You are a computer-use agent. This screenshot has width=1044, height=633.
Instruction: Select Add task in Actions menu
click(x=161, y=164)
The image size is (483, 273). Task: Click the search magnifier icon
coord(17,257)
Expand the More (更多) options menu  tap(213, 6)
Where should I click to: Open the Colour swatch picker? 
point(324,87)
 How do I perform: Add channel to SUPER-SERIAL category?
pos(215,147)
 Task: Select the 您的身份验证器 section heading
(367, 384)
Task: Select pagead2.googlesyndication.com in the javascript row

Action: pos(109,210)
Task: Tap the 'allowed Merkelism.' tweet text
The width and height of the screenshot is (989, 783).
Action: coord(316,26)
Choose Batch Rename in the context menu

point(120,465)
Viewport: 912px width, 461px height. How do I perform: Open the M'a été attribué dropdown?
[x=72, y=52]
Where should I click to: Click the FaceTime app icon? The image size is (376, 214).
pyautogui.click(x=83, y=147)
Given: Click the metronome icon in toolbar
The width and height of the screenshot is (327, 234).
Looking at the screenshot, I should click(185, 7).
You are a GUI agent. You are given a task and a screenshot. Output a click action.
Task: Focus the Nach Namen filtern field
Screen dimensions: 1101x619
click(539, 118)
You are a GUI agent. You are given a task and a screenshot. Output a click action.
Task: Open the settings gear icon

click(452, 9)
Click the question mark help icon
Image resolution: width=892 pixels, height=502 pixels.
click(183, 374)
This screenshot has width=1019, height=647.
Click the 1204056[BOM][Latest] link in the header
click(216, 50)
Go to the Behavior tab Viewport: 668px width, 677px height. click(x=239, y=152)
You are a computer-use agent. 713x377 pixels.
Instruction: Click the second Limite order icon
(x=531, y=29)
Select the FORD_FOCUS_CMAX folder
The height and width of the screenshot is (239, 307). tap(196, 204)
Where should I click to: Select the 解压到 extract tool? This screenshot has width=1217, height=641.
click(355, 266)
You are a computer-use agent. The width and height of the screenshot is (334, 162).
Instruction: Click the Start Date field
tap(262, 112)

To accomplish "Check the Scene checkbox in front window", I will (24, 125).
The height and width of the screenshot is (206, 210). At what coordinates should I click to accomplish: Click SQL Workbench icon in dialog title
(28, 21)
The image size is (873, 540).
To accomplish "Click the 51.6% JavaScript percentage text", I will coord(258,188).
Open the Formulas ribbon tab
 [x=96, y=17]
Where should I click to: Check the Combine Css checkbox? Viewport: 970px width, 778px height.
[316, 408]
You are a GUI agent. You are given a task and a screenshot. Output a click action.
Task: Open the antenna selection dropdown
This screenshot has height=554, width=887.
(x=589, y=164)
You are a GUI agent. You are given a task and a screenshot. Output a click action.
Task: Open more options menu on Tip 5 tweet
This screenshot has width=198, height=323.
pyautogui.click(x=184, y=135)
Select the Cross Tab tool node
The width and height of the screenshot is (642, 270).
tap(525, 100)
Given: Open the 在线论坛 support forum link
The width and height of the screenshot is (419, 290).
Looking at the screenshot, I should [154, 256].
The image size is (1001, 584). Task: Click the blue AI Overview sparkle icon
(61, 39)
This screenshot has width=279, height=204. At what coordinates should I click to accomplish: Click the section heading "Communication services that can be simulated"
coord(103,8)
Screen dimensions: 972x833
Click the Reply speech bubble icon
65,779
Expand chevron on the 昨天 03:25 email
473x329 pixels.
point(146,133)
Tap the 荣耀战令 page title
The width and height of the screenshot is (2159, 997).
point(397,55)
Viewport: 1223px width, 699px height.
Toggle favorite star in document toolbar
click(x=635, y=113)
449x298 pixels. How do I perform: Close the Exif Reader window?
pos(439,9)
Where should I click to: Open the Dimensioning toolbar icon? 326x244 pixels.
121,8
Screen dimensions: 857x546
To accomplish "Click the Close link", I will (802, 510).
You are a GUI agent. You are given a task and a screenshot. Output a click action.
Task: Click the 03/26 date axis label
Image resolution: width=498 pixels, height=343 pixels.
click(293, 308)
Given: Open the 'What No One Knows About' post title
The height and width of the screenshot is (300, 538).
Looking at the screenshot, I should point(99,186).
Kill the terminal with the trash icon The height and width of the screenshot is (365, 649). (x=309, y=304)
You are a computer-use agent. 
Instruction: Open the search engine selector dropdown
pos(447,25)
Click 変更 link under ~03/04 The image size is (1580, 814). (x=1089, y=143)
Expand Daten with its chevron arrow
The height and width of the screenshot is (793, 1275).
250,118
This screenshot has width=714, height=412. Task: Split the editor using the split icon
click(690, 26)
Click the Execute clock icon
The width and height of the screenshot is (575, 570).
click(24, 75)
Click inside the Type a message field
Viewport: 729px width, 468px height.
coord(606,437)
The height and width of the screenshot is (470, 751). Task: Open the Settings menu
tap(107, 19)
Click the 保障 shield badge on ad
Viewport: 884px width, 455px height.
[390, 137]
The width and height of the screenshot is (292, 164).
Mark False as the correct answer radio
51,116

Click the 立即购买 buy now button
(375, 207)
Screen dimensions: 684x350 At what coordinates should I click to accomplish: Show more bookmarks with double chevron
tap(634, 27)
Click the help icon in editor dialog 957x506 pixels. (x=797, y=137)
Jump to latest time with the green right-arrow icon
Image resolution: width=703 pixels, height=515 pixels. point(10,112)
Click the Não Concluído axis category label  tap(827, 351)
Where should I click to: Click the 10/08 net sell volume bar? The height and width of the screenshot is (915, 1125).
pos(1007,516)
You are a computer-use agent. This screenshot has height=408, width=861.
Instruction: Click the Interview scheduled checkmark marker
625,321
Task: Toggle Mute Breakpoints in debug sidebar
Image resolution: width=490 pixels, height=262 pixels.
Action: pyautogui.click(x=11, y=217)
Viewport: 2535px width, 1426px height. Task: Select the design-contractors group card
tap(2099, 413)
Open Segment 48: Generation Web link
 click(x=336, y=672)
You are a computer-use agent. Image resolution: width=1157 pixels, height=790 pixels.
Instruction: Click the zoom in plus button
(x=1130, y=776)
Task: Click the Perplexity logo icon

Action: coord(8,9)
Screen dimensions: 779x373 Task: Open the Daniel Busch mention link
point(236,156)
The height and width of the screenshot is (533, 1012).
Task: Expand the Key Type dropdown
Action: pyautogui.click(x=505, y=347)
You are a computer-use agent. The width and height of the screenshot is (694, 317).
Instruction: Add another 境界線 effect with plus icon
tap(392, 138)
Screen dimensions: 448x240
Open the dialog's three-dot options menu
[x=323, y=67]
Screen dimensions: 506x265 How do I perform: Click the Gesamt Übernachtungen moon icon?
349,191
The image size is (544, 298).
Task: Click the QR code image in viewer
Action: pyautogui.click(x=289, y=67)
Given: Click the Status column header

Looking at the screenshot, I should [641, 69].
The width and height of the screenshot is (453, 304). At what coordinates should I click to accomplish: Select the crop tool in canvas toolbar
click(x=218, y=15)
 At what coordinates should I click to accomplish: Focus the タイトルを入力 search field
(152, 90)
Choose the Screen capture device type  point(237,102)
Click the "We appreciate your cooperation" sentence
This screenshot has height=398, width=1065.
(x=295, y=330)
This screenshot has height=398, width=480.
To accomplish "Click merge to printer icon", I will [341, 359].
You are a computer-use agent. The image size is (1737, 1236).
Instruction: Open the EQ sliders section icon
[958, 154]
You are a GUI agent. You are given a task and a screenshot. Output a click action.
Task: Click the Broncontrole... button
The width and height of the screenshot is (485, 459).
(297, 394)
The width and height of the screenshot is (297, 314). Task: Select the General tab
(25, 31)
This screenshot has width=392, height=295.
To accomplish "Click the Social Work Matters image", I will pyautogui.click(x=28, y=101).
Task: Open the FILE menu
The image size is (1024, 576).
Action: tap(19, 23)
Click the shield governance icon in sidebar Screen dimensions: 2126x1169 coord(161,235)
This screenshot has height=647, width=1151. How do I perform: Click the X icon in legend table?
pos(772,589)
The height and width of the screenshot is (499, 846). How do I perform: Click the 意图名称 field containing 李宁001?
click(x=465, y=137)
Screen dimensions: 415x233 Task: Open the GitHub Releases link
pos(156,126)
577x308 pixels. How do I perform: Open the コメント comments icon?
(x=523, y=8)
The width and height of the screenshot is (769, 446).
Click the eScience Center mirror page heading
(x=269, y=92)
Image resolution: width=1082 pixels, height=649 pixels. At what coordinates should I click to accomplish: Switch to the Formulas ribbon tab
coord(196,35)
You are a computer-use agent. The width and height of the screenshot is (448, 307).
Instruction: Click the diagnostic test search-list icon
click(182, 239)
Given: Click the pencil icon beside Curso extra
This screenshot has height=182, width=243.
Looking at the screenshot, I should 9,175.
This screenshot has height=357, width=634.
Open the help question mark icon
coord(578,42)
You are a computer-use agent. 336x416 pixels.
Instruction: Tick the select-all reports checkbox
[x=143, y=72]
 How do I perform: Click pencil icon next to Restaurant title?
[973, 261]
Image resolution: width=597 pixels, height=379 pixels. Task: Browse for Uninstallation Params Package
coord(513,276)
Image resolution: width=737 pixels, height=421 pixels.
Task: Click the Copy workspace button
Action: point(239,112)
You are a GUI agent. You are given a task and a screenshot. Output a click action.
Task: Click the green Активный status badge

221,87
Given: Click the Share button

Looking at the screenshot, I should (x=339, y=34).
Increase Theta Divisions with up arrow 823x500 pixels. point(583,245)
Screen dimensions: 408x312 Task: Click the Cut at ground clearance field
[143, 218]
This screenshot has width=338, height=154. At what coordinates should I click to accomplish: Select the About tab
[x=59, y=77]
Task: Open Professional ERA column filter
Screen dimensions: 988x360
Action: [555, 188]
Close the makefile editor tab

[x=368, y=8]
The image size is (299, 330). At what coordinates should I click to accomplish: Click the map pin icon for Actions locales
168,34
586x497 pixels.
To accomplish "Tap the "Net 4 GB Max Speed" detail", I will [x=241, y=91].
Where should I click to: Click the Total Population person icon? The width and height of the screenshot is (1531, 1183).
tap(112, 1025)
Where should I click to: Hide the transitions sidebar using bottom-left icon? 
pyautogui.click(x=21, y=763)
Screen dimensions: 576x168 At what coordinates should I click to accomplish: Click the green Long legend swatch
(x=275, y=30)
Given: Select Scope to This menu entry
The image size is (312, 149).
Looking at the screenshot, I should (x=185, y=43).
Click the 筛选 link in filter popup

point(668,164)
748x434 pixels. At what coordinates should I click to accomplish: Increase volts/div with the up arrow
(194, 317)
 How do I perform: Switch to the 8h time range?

◆ ◆ ◆

PROBLEM TO SOLVE: Rewrite the listing above as a JSON list of strings, one string per line, from its first line through the line holding "point(324,87)", inclusive, and leave out blank lines.

FINISHED ANSWER:
[
  "You are a computer-use agent. This screenshot has width=1044, height=633.",
  "Instruction: Select Add task in Actions menu",
  "click(x=161, y=164)",
  "The image size is (483, 273). Task: Click the search magnifier icon",
  "coord(17,257)",
  "Expand the More (更多) options menu  tap(213, 6)",
  "Where should I click to: Open the Colour swatch picker? ",
  "point(324,87)"
]